FORT WAYNE – They say the playoffs are all about goaltending, so let’s start over here.
Let’s start at the far end of the dressing room, past the flat-screen TVs, past the wail of the music, all the way back here, where the pads have come off and Ben Meisner looks even slighter, and younger, than his 5-foot-11, 175 pounds and 23 years and 10 months.
Don’t be fooled. The kid’s a stone killer, not a guy who looks like he’s late for the prom.
That was him down there in the slender minutes of the second period, the Komets up a goal, the Reading Royals pressing for one of the few times in what was swiftly becoming a long night for them. And here came the Royals’ Yannick Tifu, cycling behind the net and coming out front and going all gunfight-at-high-noon with Meisner.
One of the deadliest guys in the league, Komets coach Gary Graham would say later. Point blank one-on-one with Benny.
He tried beating him high blocker but he just came out, took away the angle, gave him nothing, Graham went on.
And, sure, this was a moment you could have lost in everything else that went right for the Komets in Game 3 of the ECHL Eastern Conference quarterfinals, which was, well, pretty much everything. They put 44 pucks on Meisner’s counterpart, Riley Gill, slipping four behind him and one into an empty net. They controlled center ice. They kept Meisner’s crease clean for the most part, and got traffic in front of Gill at the other end, cold-jumping rebounds and planting them in empty nets when Gill was pulled out of position.
And so, 5-1, Komets, a two-games-to-one lead in the best-of-seven series, the kind of dominant performance that makes you think the defending ECHL champion Royals can be gotten. Especially if the Komets can keep getting what they got between the pipes from the kid at the back of the room, who made 36 mostly acrobatic saves.
The playoffs are about goaltending, remember? And who do you think knows that better than anyone?

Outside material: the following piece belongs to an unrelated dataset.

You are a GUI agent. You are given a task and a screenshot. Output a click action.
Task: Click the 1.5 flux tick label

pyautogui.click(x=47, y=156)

Thaaat’s right. Take it away, Mr. Meisner.
It’s that time of year where you push yourself a little bit more, you dig a little deeper, he says. And I’ve always been the kind of goalie that rises to the occasion. So for me, it’s just hockey – the same game preparation, the just-another-game mentality.
Just go out there and make all the saves I should, and maybe some I shouldn’t have along the way. The defense has really stepped it up in front of me, and we’ve been boxing really well, keeping guys to the outside where I can see it.
And let’s face it: There are some nights you see it better than others.
Yeah, there’s got to be, says Meisner, a Halifax, Nova Scotia, native who came to Fort Wayne from Utah the day after Christmas. We’re all human in here, we’re not robots. We can put together a pretty consistent body of work, but some nights you just don’t have it for whatever reason.
Or do, for whatever reason.
I thought Ben was huge, Graham said, on a night when pretty much everyone was.
I’m dialed in, I’m ready to go, Meisner said.
Right on time.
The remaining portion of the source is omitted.